C’è un rumore sottile nel nostro tempo; sottopelle, bianco, elettrico, sintetico. È il ronzio della promessa continua che potremmo essere di più, che siamo gli invitati d’onore a un buffet gargantuesco pronto a offrirci quello che desideriamo, se solo allungassimo la mano, se solo trovassimo il coraggio, se solo avessimo l’outfit richiesto, se solo conoscessimo la parola chiave.
Tutte le volte che accendiamo uno schermo apriamo infinite finestre, ci affacciamo su giardini altrui e l’aria che entra ha sempre il profumo dell’erba del vicino. Cominciamo a respirarla come se fosse ossigeno nostro. Cominciamo a desiderare come se fossero desideri nostri. Cominciamo a sentirci in ritardo ad appuntamenti che non sono i nostri.
All’inizio è innocuo, divertente, dopaminico. Ci convinciamo di poterci andare per davvero in tutti quei giardini. Poi, l’ossessione di troppe finestre aperte ci fa dimenticare da quale porta siamo entrati e a forza di respirare il mondo degli altri ci siamo dimentichiamo del nostro odore.

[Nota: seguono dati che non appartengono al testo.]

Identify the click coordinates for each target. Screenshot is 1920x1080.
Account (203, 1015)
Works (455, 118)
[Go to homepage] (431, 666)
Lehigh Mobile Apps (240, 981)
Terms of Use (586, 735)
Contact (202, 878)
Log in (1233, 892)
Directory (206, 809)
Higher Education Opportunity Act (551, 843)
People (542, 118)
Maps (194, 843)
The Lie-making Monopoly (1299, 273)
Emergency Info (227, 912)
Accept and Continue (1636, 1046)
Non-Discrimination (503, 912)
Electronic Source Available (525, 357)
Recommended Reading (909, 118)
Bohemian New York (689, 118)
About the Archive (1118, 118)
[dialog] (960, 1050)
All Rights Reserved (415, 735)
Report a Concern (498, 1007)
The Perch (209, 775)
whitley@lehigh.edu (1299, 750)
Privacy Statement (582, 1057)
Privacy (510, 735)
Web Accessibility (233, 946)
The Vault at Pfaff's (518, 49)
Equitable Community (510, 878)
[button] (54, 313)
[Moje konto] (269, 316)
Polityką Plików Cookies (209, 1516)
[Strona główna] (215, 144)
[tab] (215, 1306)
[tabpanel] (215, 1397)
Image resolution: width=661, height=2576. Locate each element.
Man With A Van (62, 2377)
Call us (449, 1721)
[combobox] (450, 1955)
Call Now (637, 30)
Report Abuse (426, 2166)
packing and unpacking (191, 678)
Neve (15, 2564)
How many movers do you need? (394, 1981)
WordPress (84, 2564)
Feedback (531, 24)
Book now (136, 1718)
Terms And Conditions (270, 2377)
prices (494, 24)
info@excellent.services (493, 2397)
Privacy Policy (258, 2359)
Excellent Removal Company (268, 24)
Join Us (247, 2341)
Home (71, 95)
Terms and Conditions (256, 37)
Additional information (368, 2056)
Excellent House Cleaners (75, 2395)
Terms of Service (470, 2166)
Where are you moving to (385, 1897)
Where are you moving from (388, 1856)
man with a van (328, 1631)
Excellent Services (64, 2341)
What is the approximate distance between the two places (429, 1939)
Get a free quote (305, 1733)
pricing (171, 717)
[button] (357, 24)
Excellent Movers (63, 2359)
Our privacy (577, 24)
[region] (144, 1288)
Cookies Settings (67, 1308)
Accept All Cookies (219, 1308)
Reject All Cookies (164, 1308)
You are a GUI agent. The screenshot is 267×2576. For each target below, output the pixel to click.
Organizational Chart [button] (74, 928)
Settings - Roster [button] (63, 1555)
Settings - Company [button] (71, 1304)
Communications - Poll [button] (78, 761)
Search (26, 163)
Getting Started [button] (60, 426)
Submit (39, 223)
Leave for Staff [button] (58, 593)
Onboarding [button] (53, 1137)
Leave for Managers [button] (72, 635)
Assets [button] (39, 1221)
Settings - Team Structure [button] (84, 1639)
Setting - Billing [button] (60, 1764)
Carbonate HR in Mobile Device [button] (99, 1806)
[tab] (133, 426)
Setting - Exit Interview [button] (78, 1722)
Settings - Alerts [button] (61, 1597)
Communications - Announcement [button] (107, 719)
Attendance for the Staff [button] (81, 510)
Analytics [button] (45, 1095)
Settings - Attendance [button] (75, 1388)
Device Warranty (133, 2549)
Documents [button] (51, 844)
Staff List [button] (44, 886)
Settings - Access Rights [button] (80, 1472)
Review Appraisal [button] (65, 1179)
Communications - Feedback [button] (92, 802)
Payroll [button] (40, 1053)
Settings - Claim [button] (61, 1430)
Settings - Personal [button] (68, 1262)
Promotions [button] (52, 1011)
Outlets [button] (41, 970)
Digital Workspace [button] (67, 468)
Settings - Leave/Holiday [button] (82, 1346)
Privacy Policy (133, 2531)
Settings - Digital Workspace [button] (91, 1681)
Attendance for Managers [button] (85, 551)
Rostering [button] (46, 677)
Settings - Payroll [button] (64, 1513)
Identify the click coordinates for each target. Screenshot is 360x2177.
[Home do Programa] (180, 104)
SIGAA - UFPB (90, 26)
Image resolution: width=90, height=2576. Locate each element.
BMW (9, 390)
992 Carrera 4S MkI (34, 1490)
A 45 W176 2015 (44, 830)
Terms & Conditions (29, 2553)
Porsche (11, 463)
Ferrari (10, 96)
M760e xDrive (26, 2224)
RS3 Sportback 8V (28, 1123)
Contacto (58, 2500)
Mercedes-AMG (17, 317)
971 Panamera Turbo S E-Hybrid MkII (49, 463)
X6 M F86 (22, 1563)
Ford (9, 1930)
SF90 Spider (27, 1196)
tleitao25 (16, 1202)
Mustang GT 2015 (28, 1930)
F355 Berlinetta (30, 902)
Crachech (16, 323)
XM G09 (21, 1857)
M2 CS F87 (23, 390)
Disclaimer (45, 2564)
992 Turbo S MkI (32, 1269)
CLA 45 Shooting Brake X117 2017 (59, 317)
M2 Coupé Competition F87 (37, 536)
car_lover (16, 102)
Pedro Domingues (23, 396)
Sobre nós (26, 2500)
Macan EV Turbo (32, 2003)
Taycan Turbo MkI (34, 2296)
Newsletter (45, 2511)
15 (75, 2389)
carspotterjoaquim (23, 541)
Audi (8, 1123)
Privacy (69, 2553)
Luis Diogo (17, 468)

Ci hanno detto di sentirci fortunati perché nessun’altra generazione ha avuto così tante vie d’uscita, così tanti possibili inizi, così tante versioni migliori di sé. Eppure non siamo mai stati così stanchi, alieni seduti sui bordi di esistenze non ancora iniziate.
Siamo diventati cimiteri di personaggi, irrequieti, instabili, terrorizzate all’idea di accontentarsi, dispersi con le mappe nelle mani. Flirtiamo con l’immagine che potremmo diventare, inseguiamo le vibes, saltiamo sul carro dell’ultimo trend.
Quando tutto può cambiare con un gesto, nulla ha il peso per radicarci. Viviamo in una bozza non salvata, nell’attesa di un’opzione che ci gratifica di più. Non ci facciamo scegliere, non vogliamo scegliere. Così ci siamo convinti che l’abbondanza sia un sinonimo di ricchezza e siamo diventati collezionisti di alternative, accumulatori d’identità.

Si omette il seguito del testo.